Rivers, mountains and valleys define Eagle County.  The early exploration of the County by trappers followed the valleys and the lower mountains, avoiding the high peaks and steep canyons.  Later transportation routes for settlers and railroads took these same paths of least resistance.   The Midland Railroad, working its way from Leadville to Glenwood Springs and Aspen, took a southerly route, avoiding what is now the Holy Cross Wilderness Area and the White River National Forest. 

A map of Eagle County. Green is White River National Forest, yellow is Bureau of Land Management land. The reddish line from east to west is Interstate 70, running along Eagle River. From Wikipedia

  The community of Aspen Junction, at the confluence of the Frying Pan and Roaring Fork Rivers, was established as a railroad town, supporting the construction and support of the Midland Railroad.  The name was changed to Basalt with the completion of the railroad from Leadville to Glenwood Springs in 1887.  The boundaries for Eagle and Garfield Counties were drawn in 1883 and Basalt found itself at the southwest corner of Eagle County. Transportation to Basalt from the east was quite an endurance contest, whether by rail or by horseback. Jacob Lucksinger, a Swiss immigrant, arrived in Aspen Junction in 1885.  He homesteaded a dairy ranch and raised ten children.  Son, Jake Jr., was Eagle County Commissioner of District No. 3 for many years.  His sense of humor is evident in a letter he wrote: “I was born here at the ranch. I tell people when they talk about how they arrived in this valley that I came here bareback—some came on the Midland, some walked in, some by covered wagon, but me,--bareback!”  [Danielson, Clarence, Basalt: Colorado Midland Town, p. 264]
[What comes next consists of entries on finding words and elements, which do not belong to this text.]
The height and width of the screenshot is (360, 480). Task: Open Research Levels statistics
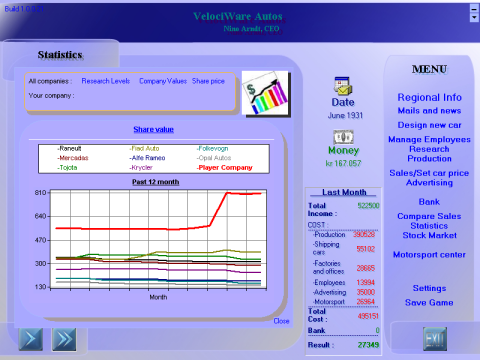(106, 81)
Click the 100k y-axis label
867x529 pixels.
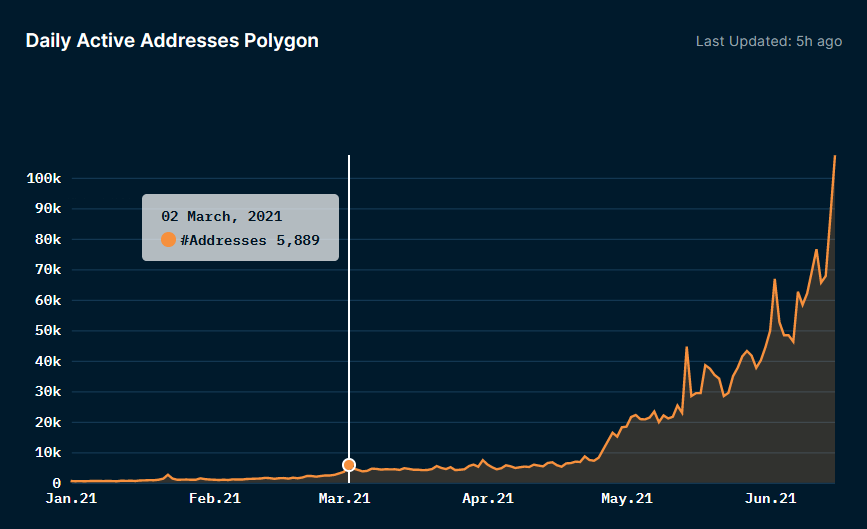click(x=44, y=179)
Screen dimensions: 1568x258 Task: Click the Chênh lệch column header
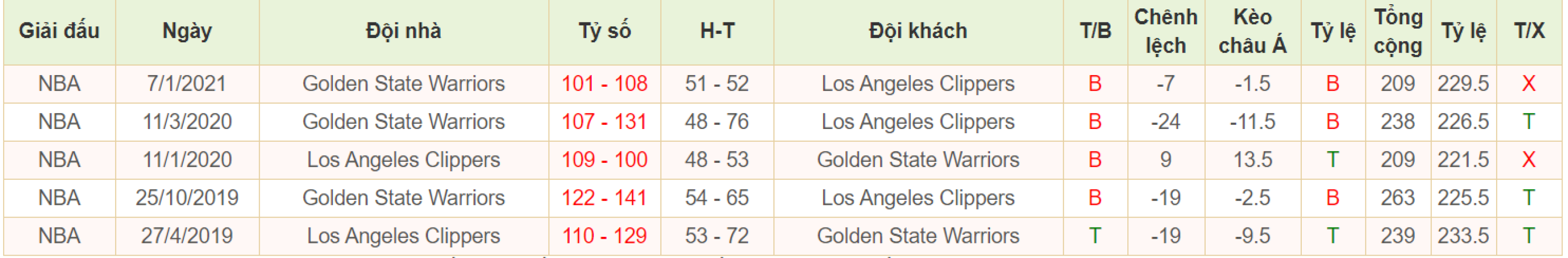click(1166, 31)
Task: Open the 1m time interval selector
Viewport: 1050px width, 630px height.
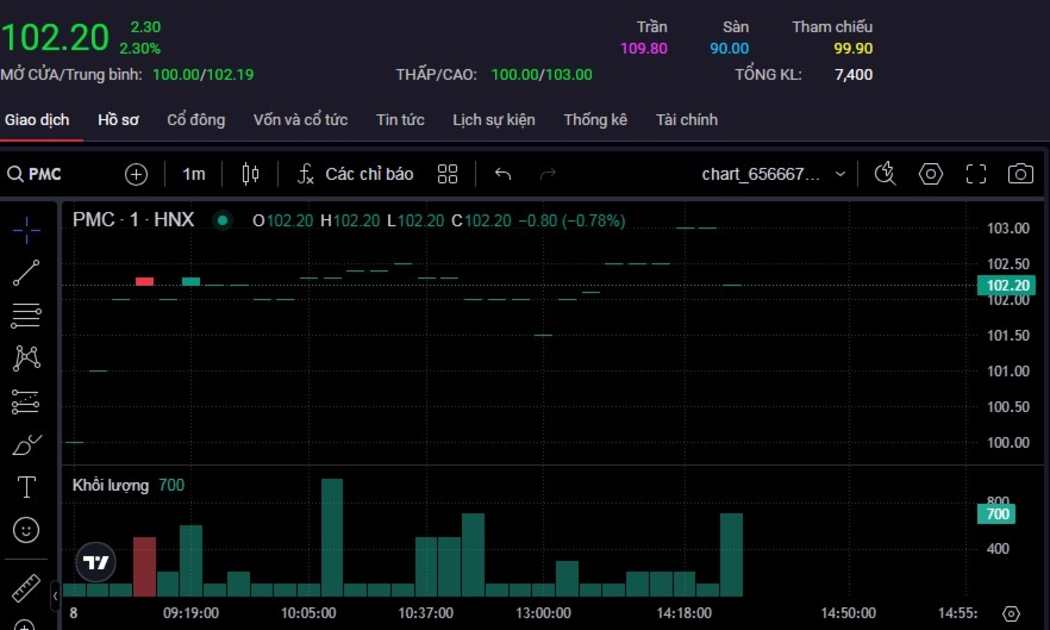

Lucksinger’s house in Basalt, Colorado [2009

Today Basalt straddles the Eagle County-Pitkin County line and the community of El Jebel, three miles northwest of Basalt, is a census-designated place, not incorporated, in Eagle County.   The road over Cottonwood Pass is still unpaved, making it impassable to most vehicles during the mud and snow seasons.  With the reconstruction of Interstate 70 through Glenwood Canyon, the trip from Eagle to Basalt takes 1 ¼ hrs., taking I-70 from Eagle, following the Eagle and Colorado Rivers west to Glenwood Springs, in Garfield County.  From there, taking Hwy 82 south following the Roaring Fork River, crossing out of Garfield County and back into Eagle County just north of El Jebel.